Task material: Begin
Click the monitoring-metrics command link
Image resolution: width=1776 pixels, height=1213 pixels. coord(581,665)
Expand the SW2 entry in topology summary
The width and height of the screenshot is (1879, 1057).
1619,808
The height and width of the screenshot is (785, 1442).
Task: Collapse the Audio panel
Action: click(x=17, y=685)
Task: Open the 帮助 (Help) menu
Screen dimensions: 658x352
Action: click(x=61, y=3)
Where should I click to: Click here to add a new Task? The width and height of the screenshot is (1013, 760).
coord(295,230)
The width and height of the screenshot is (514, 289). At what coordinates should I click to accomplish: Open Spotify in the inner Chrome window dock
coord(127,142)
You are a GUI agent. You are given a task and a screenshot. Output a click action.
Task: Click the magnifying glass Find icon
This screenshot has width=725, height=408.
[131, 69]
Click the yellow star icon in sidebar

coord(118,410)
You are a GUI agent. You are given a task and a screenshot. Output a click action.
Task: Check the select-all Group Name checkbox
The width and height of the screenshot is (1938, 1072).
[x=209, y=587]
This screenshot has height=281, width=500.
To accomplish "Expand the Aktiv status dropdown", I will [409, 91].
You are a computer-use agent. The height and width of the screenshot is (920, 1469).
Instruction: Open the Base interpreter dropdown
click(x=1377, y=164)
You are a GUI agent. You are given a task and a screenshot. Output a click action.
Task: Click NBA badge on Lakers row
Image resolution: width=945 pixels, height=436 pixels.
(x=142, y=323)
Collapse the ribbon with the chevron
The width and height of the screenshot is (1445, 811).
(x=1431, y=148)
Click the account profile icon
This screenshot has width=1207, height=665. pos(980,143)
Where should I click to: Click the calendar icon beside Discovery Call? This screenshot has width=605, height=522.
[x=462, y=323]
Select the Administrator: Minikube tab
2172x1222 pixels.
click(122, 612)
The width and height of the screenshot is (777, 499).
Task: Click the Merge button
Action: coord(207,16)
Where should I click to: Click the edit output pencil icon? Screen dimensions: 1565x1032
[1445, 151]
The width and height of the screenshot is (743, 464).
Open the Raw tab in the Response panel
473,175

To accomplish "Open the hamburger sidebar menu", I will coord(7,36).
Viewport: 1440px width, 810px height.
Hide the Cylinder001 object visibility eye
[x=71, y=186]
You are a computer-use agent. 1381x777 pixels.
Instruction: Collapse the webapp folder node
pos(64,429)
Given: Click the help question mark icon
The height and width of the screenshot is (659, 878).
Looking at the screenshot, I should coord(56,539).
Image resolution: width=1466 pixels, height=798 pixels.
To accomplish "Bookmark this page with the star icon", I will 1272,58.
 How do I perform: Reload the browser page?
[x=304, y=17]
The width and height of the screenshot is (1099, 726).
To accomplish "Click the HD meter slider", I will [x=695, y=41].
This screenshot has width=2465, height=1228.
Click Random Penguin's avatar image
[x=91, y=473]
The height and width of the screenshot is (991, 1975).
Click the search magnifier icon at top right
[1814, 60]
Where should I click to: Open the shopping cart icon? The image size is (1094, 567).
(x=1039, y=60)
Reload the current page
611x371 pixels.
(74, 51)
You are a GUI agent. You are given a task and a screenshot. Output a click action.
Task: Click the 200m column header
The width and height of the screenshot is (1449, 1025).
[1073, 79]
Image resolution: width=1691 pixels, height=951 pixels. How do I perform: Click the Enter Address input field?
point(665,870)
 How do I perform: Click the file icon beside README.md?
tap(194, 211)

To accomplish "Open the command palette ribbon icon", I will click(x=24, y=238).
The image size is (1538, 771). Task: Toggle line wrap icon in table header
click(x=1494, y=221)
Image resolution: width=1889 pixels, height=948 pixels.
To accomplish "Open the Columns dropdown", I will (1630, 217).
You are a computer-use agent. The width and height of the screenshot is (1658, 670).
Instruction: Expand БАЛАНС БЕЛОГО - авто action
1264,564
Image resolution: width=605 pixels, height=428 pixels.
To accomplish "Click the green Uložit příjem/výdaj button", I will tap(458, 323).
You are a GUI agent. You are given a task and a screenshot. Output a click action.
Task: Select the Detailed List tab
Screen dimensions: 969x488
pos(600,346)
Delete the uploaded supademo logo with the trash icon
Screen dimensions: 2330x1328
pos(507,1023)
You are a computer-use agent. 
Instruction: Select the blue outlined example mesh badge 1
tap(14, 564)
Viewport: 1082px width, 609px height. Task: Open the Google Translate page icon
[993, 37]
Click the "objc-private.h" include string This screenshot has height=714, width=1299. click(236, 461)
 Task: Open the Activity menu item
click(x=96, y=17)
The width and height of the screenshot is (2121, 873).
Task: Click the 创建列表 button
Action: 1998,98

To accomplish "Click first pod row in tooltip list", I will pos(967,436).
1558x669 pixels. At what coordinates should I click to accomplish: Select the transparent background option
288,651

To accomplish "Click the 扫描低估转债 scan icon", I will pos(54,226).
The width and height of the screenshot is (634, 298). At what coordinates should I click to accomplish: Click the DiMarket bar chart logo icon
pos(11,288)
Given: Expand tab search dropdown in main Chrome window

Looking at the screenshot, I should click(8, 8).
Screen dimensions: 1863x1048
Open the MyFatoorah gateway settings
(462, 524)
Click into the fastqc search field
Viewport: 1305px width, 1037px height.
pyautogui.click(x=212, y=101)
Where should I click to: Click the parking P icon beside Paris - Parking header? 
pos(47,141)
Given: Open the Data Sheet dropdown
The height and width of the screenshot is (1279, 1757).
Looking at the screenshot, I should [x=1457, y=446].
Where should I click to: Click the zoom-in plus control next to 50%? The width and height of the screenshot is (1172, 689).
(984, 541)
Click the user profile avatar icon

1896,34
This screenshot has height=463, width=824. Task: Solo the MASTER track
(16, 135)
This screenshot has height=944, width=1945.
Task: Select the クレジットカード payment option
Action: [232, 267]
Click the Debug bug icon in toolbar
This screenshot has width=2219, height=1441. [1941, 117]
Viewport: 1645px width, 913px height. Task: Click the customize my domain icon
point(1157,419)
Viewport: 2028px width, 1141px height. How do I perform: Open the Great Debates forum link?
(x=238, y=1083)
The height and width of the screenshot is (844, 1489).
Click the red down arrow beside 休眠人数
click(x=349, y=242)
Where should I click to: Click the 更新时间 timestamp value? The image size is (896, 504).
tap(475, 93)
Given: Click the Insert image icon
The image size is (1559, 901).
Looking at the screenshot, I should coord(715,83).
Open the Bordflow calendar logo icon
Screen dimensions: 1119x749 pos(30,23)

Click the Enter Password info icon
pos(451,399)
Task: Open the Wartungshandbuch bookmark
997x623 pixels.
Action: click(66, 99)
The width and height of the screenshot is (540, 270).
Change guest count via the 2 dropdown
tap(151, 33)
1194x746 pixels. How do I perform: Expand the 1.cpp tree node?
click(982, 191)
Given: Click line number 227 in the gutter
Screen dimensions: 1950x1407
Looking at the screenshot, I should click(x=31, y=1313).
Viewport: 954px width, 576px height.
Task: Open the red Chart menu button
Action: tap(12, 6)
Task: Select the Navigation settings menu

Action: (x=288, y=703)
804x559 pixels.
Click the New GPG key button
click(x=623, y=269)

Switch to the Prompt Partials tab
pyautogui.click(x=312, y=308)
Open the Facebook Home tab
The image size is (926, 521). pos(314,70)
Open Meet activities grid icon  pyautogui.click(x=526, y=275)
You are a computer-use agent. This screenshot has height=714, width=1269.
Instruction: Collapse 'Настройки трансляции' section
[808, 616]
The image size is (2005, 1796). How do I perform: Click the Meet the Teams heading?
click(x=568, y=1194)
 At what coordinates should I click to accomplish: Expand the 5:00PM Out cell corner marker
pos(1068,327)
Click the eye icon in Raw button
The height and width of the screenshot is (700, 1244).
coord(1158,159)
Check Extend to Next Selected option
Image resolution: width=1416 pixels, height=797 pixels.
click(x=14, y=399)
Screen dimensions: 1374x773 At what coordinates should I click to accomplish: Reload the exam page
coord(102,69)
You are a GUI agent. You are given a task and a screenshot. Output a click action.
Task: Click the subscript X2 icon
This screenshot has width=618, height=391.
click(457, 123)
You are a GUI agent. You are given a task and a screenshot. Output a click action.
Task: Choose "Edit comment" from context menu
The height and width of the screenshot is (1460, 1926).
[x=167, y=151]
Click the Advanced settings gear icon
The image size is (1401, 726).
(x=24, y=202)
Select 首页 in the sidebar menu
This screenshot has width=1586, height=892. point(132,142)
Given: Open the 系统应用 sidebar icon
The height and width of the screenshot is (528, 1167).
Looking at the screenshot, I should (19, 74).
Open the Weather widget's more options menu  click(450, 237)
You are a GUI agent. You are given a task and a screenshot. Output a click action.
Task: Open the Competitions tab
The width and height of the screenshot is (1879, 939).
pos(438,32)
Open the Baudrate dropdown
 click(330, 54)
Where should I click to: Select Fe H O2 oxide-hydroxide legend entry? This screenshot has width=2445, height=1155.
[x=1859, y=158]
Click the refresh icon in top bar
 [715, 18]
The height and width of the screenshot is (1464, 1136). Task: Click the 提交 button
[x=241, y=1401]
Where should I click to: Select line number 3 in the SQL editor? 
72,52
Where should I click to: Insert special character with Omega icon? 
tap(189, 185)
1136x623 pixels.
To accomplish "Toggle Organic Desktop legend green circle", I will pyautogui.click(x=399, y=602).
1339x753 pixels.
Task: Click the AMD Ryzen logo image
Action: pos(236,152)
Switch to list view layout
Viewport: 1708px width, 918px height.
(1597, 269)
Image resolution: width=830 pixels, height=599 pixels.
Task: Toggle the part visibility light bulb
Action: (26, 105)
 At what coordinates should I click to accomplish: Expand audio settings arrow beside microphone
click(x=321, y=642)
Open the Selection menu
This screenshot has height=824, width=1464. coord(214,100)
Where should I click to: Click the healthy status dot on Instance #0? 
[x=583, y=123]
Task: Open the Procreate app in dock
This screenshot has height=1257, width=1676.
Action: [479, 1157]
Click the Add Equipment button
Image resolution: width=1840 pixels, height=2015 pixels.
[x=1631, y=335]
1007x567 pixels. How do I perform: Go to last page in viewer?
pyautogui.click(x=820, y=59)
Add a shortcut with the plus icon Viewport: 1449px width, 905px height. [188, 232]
Task material: End
> Instructions for the task: Return every line of the preceding records in which the word "Check" appears.

> Exercise output:
Task: Check the select-all Group Name checkbox
Check Extend to Next Selected option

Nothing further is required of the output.